[Stored data]
..........

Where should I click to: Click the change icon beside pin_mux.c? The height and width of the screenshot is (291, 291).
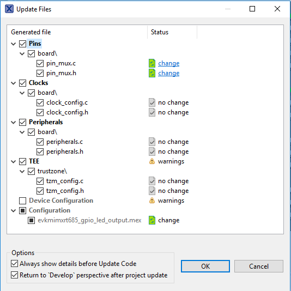point(152,63)
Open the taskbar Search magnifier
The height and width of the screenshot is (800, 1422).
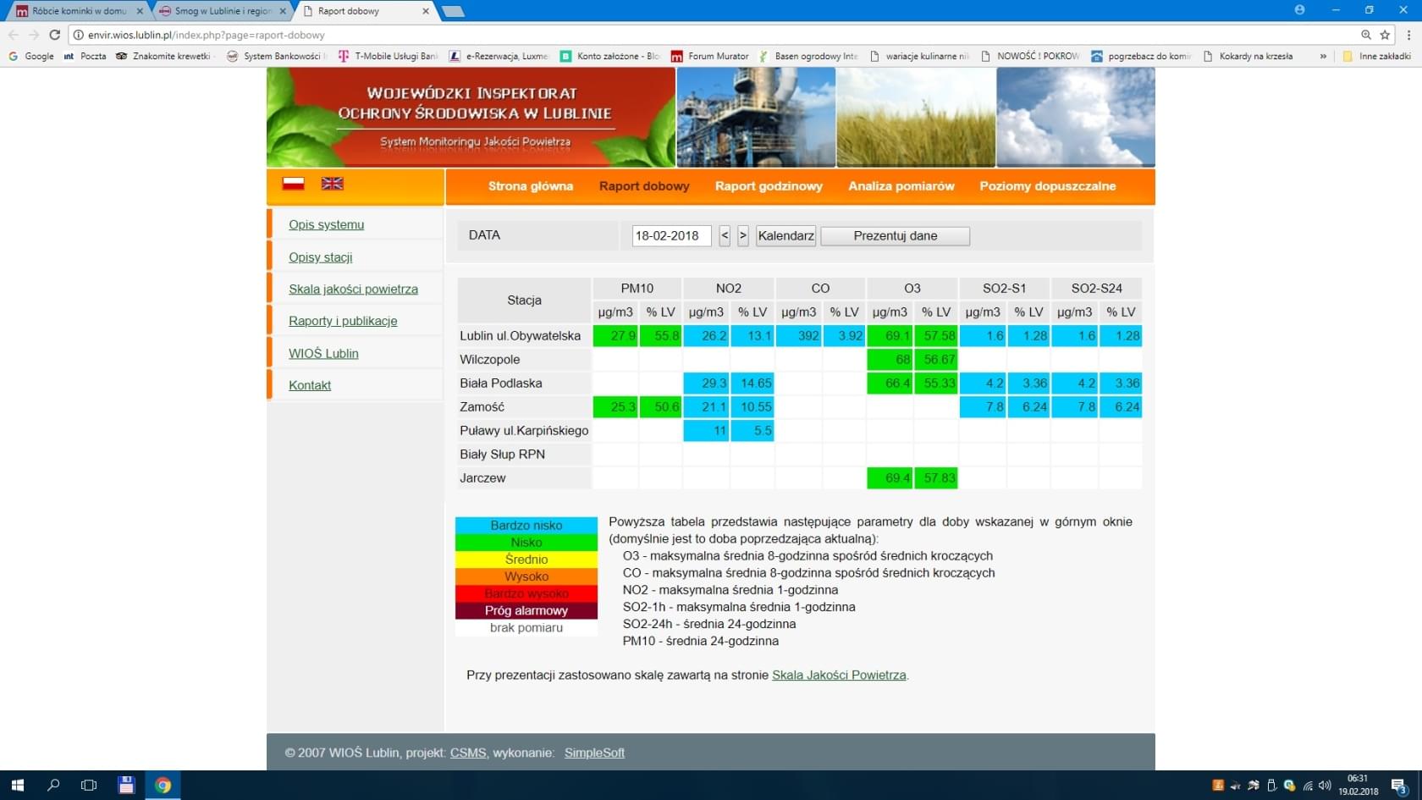tap(53, 785)
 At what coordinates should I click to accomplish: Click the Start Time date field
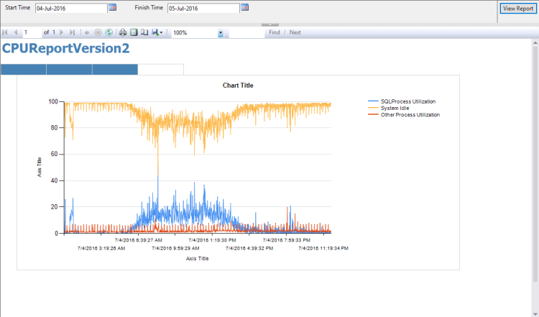click(x=70, y=9)
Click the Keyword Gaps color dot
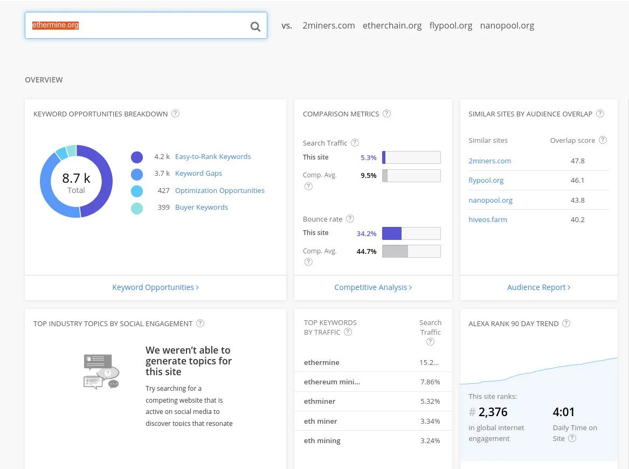Image resolution: width=629 pixels, height=469 pixels. tap(137, 174)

..........

* Exercise objective:
Output a faithful copy of the data, with each picture left out.

* Response area:
Where should I click to: Click the change icon beside pin_mux.c? The height and width of the screenshot is (291, 291).
point(152,63)
Open the taskbar Search magnifier
The height and width of the screenshot is (800, 1422).
tap(53, 785)
 At what coordinates should I click to accomplish: Click the Start Time date field
click(x=70, y=9)
Click the Keyword Gaps color dot
Image resolution: width=629 pixels, height=469 pixels. tap(137, 174)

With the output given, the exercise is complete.